--- Records for this exercise ---

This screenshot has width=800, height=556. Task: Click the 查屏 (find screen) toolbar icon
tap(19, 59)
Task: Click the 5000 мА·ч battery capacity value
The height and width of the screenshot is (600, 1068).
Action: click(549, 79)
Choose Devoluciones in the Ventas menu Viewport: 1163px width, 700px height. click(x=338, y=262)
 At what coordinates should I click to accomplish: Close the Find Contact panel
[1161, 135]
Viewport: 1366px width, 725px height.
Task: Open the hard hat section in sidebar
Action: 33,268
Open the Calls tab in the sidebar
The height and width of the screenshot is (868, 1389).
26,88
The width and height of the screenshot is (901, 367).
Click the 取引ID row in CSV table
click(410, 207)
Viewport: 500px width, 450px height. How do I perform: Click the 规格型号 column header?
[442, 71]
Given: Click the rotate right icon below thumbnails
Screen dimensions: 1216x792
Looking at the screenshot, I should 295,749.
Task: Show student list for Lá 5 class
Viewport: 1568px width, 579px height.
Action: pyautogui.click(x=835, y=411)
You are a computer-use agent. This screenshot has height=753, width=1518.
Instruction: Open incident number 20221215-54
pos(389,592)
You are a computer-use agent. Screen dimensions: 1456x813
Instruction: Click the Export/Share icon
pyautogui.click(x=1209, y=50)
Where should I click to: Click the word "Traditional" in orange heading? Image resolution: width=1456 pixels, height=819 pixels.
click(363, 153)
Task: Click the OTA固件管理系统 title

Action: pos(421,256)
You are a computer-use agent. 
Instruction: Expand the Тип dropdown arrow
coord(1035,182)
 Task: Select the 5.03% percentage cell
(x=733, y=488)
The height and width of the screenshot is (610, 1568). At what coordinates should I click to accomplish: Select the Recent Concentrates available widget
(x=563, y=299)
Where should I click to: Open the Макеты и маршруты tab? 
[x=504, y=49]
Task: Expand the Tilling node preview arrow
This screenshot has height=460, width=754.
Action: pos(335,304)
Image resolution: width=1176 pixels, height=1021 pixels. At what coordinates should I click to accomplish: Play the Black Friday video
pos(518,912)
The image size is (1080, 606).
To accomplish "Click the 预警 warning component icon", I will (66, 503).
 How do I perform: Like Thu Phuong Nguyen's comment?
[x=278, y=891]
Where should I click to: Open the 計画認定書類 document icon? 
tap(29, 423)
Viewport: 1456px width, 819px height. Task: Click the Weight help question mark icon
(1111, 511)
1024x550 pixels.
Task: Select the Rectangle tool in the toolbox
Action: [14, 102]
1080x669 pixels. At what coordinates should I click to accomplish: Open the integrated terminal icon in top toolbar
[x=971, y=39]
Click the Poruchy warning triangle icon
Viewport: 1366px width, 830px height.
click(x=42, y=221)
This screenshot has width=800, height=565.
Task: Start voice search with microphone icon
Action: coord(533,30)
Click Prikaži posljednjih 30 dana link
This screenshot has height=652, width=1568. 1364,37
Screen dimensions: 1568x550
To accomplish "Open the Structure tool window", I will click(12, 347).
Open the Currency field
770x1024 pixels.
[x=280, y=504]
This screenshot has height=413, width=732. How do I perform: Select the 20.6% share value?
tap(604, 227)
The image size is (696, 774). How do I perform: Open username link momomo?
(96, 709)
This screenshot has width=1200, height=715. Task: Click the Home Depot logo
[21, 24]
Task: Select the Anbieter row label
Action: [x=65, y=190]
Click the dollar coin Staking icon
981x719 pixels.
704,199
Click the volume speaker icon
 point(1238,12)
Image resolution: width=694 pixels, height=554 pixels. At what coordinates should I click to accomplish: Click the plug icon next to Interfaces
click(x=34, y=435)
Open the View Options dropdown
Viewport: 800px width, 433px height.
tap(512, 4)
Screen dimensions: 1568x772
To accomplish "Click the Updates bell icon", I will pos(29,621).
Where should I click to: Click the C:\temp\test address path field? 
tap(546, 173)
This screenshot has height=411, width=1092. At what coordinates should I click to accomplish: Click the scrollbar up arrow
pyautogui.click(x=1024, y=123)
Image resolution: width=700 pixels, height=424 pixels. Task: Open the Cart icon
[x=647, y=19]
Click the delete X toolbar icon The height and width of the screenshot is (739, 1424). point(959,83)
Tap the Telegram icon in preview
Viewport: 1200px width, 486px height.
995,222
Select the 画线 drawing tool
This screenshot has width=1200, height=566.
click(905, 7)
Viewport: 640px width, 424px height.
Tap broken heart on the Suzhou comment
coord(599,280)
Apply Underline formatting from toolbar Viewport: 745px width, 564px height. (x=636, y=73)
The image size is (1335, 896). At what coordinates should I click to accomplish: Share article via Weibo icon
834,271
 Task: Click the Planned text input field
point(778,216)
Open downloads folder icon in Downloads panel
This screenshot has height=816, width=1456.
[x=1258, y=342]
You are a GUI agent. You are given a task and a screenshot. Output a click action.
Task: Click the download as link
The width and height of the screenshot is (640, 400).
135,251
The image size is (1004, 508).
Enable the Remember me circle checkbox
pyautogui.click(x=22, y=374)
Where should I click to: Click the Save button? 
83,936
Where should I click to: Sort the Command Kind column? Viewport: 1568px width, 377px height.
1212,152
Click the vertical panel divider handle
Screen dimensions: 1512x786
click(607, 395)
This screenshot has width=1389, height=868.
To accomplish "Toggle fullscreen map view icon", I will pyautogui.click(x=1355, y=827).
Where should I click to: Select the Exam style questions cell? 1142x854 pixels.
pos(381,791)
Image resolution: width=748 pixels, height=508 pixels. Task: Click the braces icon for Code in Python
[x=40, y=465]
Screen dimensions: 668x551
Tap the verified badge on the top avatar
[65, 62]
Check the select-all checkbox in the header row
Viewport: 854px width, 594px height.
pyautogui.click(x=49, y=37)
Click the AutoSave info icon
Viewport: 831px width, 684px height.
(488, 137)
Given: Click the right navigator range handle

---

▸ Exercise directions: Arrange the records between the lines containing "Task: Expand the Tilling node preview arrow" and "Action: [14, 102]", inclusive, as a JSON list of strings with one string per line and blank lines omitted.

▸ Answer to this exercise:
[
  "Task: Expand the Tilling node preview arrow",
  "This screenshot has height=460, width=754.",
  "Action: pos(335,304)",
  "Image resolution: width=1176 pixels, height=1021 pixels. At what coordinates should I click to accomplish: Play the Black Friday video",
  "pos(518,912)",
  "The image size is (1080, 606).",
  "To accomplish \"Click the 预警 warning component icon\", I will (66, 503).",
  " How do I perform: Like Thu Phuong Nguyen's comment?",
  "[x=278, y=891]",
  "Where should I click to: Open the 計画認定書類 document icon? ",
  "tap(29, 423)",
  "Viewport: 1456px width, 819px height. Task: Click the Weight help question mark icon",
  "(1111, 511)",
  "1024x550 pixels.",
  "Task: Select the Rectangle tool in the toolbox",
  "Action: [14, 102]"
]